» Supplied text
[Start of Attachment]
Posterior-segment surgical procedures include a variety of ophthalmic surgical procedures performed to treat conditions of the back of the eye, such as age-related macular degeneration (AMD), diabetic retinopathy and diabetic vitreous hemorrhage, macular hole, retinal detachment, epiretinal membrane, CMV retinitis, and others.
The vitreous is a normally clear, gel-like substance that fills the center of the eye. It makes up approximately two-thirds of the eye's volume, giving it form and shape. Certain problems affecting the back of the eye may require a vitrectomy, or surgical removal of the vitreous.
A vitrectomy may be performed to clear blood and debris from the eye, to remove scar tissue, or to alleviate traction on the retina. Blood, inflammatory cells, debris, and scar tissue obscure light as it passes through the eye to the retina, resulting in blurred vision. The vitreous is also removed if it is pulling or tugging the retina from its normal position. Some of the most common eye conditions that require vitrectomy include complications from diabetic retinopathy such as retinal detachment or bleeding, macular hole, retinal detachment, pre-retinal membrane fibrosis, bleeding inside the eye (vitreous hemorrhage), injury or infection, and certain problems related to previous eye surgery.
In a typical vitrectomy, a surgeon creates three tiny incisions in the eye for three separate instruments. These incisions are placed in the pars plana of the eye, which is located just behind the iris but in front of the retina. The instruments which pass through these incisions include a light pipe, an infusion port, and a vitrectomy cutting device.
[End of Attachment]
» Given records
[Start of Attachment]
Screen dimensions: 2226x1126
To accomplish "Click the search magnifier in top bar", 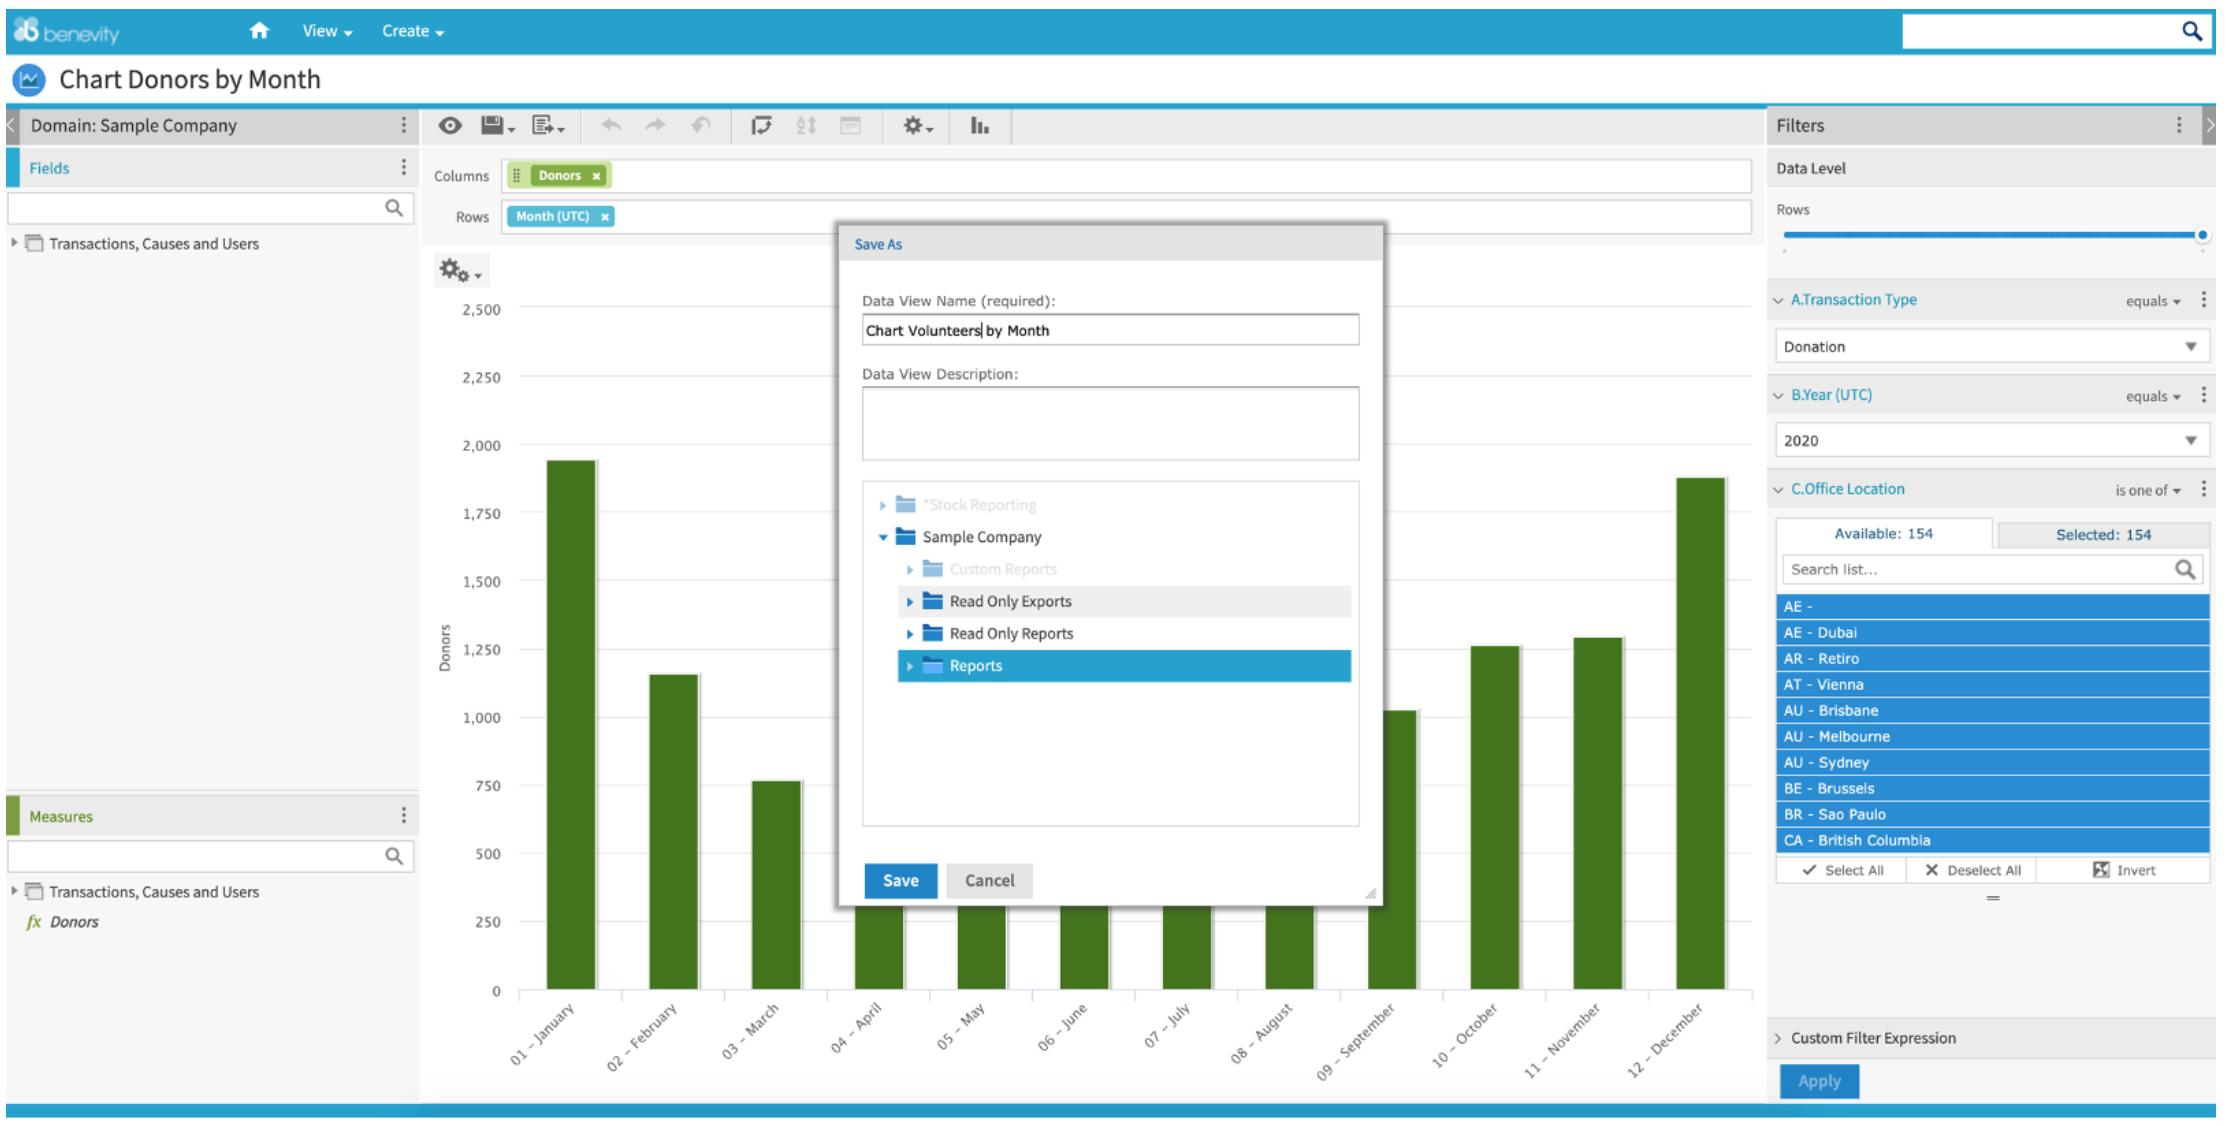I will pyautogui.click(x=2192, y=31).
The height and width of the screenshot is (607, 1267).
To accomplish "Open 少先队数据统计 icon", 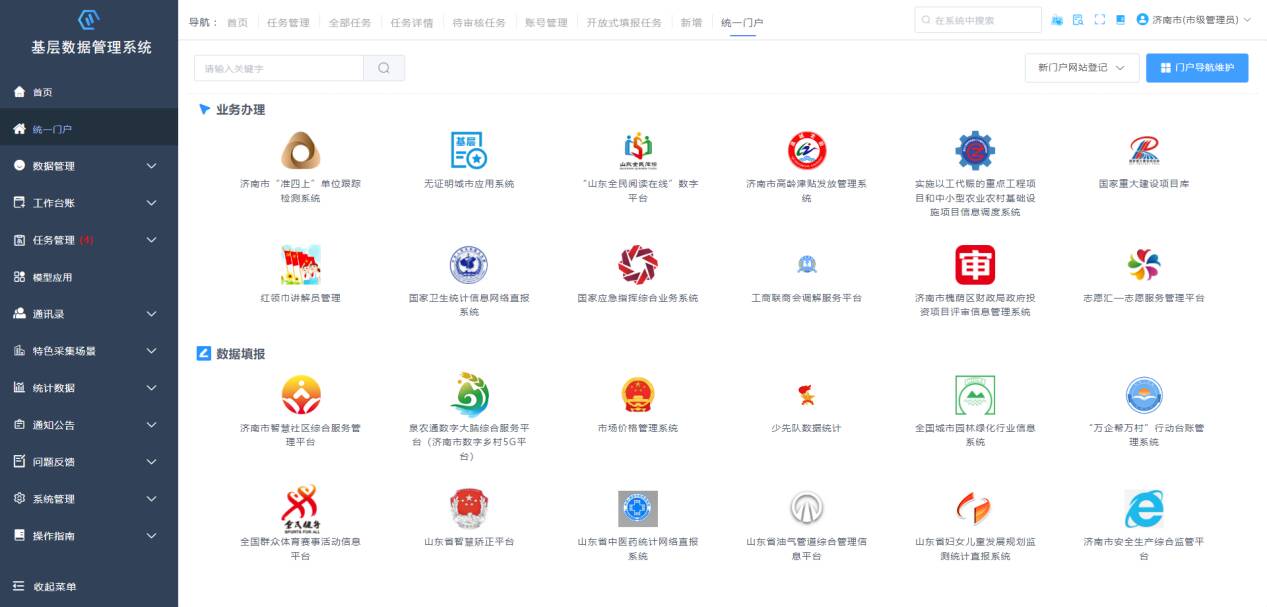I will pyautogui.click(x=806, y=395).
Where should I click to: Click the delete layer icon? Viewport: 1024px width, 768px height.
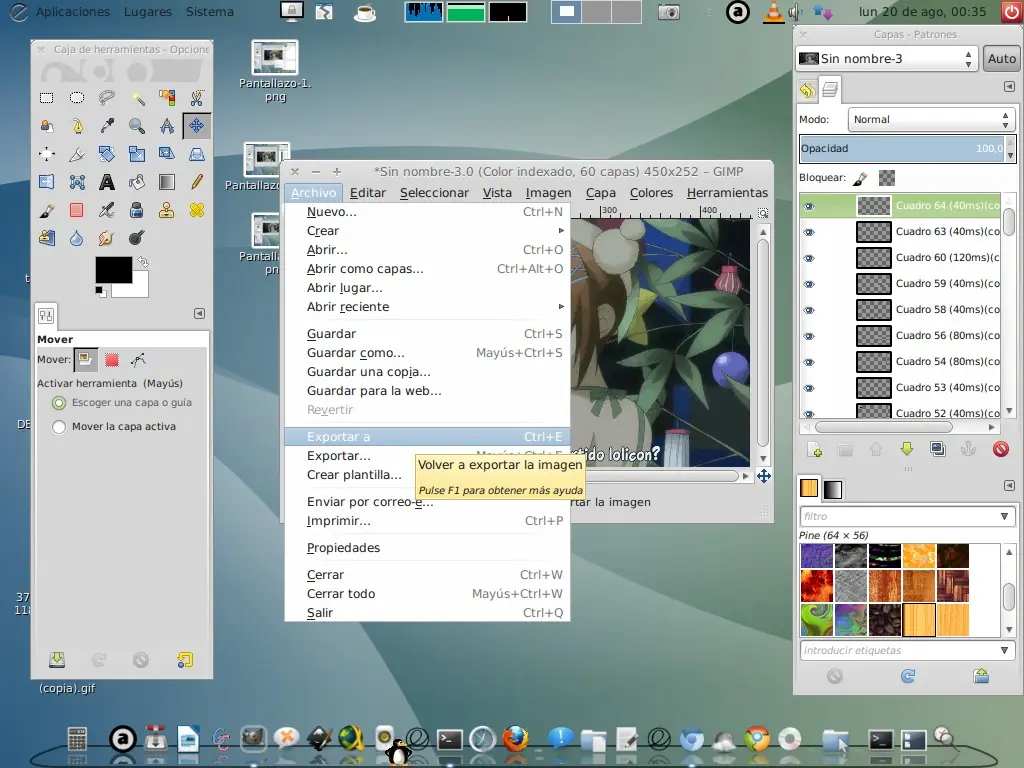coord(1000,450)
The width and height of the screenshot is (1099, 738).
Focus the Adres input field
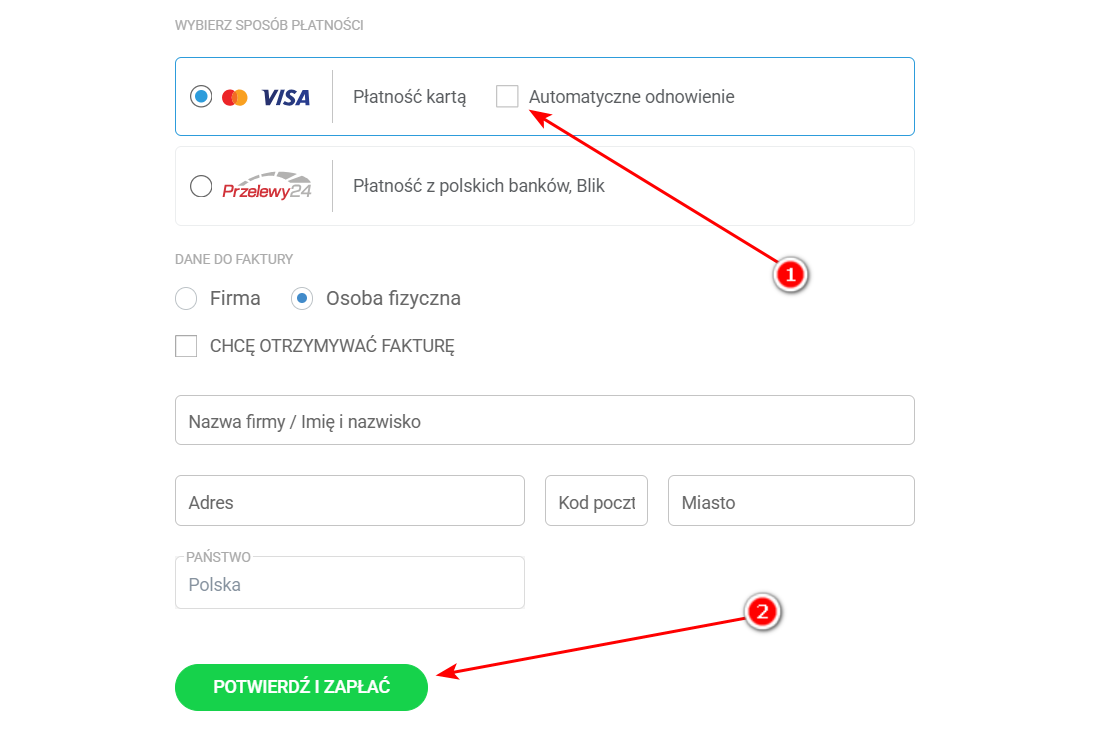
[End of Attachment]
» Work instructions
1) Could you echo, word for word, the part of the passage on posterior-segment eye surgery that opens with the words containing "The vitreous is a normally" and closes with "of the vitreous."?
2) In the passage on posterior-segment eye surgery, how much of the eye's volume does the vitreous make up?
3) Can you go on with the passage on posterior-segment eye surgery from where it stops?

» Responses to the tasks
1)
The vitreous is a normally clear, gel-like substance that fills the center of the eye. It makes up approximately two-thirds of the eye's volume, giving it form and shape. Certain problems affecting the back of the eye may require a vitrectomy, or surgical removal of the vitreous.

2) Approximately two-thirds.

3)
The vitrector, or cutting device, works like a tiny guillotine, with an oscillating microscopic cutter to aspirate vitreous gel in a controlled fashion. As vitreous fluid is aspirated during posterior segment surgery, intraocular pressure drops and the eye tends to soften. The infusion port is thus used to infuse fluid (liquid and/or gas) in the eye to maintain intraocular pressure and avoid globe deformation or collapse. In addition, controlling intraocular pressure may help maintain scleral rigidity to facilitate movement of the eye and exchange of instruments during the procedure. Controlling intraocular pressure may also increase the visibility of eye tissues and reduce bleeding. However, intraocular pressure must be carefully regulated, as prolonged periods of elevated intraocular pressure can damage eye structures.
Hemorrhaging is a common problem in posterior segment surgery. Typically, a surgeon must monitor for hemorrhaging during a procedure and, in the event hemorrhaging occurs, must pause the procedure and manually adjust controls of a surgical console (e.g., via a foot pedal) to increase intraocular pressure for a period of time. Increasing intraocular pressure in this manner causes the infused fluid to act as a tamponade, compressing the hemorrhaging wound and allowing blood to clot. Once the bleeding stops, the surgeon clears the blood from the vitreous cavity and resumes the procedure.
In many cases, a surgeon may not recognize hemorrhaging until it reaches a point that blood obstructs the surgical view. This late recognition of hemorrhaging creates a situation that is dangerous for the patient, and consumes additional time in the surgical theater. Moreover, constantly monitoring for hemorrhaging is difficult and distracting for surgeon. Thus, there exists a need for improved systems and techniques to identify and respond to hemorrhaging as early as possible.